A maior alegria de Domingos Abrantes enquanto militante foi o 25 de Abril de 1974. "Foi a grande aspiração de várias gerações, para a qual deram o melhor das suas vidas. Foi uma alegria imensa ver o povo cheio de alegria pela conquista da liberdade, empenhado em construir um país novo, diferente, próspero e solidário. É um momento inesquecível", afiança.

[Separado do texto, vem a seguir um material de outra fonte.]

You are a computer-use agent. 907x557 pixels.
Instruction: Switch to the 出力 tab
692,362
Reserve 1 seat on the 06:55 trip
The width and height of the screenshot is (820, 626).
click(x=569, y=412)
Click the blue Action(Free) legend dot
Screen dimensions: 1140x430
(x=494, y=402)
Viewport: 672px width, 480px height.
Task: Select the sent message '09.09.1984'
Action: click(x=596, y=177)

Outra grande memória que guarda é ter conseguido resistir à tortura: "Podem torturar-nos, espancar-nos, assassinar-nos, mas não têm o poder de nos obrigar a dizer o que não queremos. Enche-nos de alegria, por termos honrado a confiança que depositaram em nós, a lealdade para com os companheiros e [por ser] a prova de que, afinal, as convicções são mais fortes do que a violência".
"Comunismo não só é possível como é necessário"
Aos 85 anos, Domingos continua a acreditar no ideal comunista: face às desigualdades "obscenas", esse futuro "não só é possível como é necessário", sustenta.
"Somos um partido que tem uma característica, e é por isso que temos 100 anos: os militantes empenham-se numa batalha por ideias e por um mundo que podem não ver, mas é seu dever contribuir para que esse mundo venha", afirma o antigo deputado.
Domingos Abrantes mantém a convicção de uma vida - a de que nunca ninguém conseguirá "convencer os povos" de que este "mundo de guerras, de falta de respeito pela soberania dos povos, de destruições maciças de vidas humanas e de bens materiais só para enriquecer os grandes dos armamentos" é a única forma de organização possível em sociedade. "Creio que a humanidade não estará condenada a viver desse modo", conclui.